明治維新以後の技術発展は、確かに江戸時代のそういった下地があってこそできたことだったのだ。
だが、そうはいっても江戸幕府の組織は硬直化し、疲弊しつつもあったのも事実。
その明治維新直前、幕末の江戸で世界の技術に追随するべく活躍した技術官僚(テクノクラート)達の物語がこの本。
個人的には函館戦争に関して興味があって、中島三郎助、榎本武揚はわりと詳しく調べたことがあり略歴などは覚えているけれど、江川英龍は不勉強でちょっと知らなかった。

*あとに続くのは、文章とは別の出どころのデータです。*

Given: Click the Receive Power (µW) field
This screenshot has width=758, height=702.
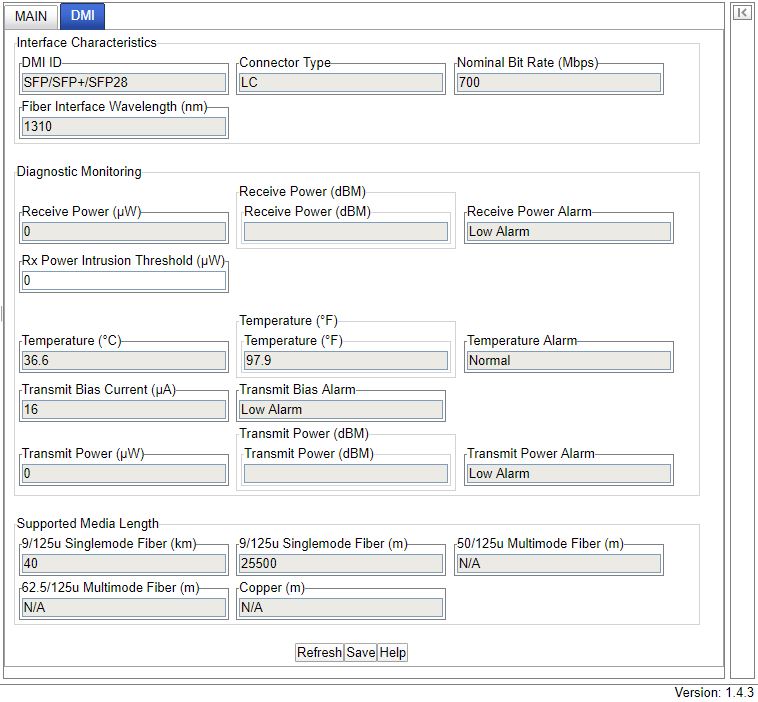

だが、この人の話を読むと意外な幕末人脈、思想つながりがあって「なるほど」と理解。この江川英龍、小さい頃からわりと才気を認められていた。元々幕府直轄領(天領)を監督する家に生まれただけあって、色々と恵まれていたのも事実ではあるが、学問に慣れ親しんでいたらしい。
幕末の段階で、このままの制度では良くないと目端の利くものは誰しもが思っていた。海外からくる船を打ち払いしたところで、植民地を広げようとする海外列強諸国と対抗できるだけのものを持ち合わせてない。そうこうしているうちに海外から漏れ伝わるアヘン戦争の結末・・・。
火力が必要と、長崎の高島秋帆は独学で勉強して砲術理論を体系化した。それを聞きつけた幕府は洋式砲術を体制に取り込もうと考える。
英才と認められていた江川英龍も師事するが、江戸時代始祖からの和式砲術の重鎮たちが横槍をいれ、刑場の犬とまで言われた鳥居耀蔵は、高島秋帆を牢獄に送り込む。
その火種は、黒船対抗のための江戸湾測量のおり江川英龍との対立が遠因していた。彼はこの傑物との対立で、その保守的傾向に加えて、洋学者廃絶の動きまで見せることになる。
そうか、高島平ってこの地で様式砲術訓練を行った高島秋帆からきたのね。とかトリビア的な話はともかく、読んでいて思ったのは、やはり組織内改革はよほどの人物がリーダーシップをとらないと難しい。という点。やはり江戸幕府は滅ぶべくして滅んだ。としかいいようがない。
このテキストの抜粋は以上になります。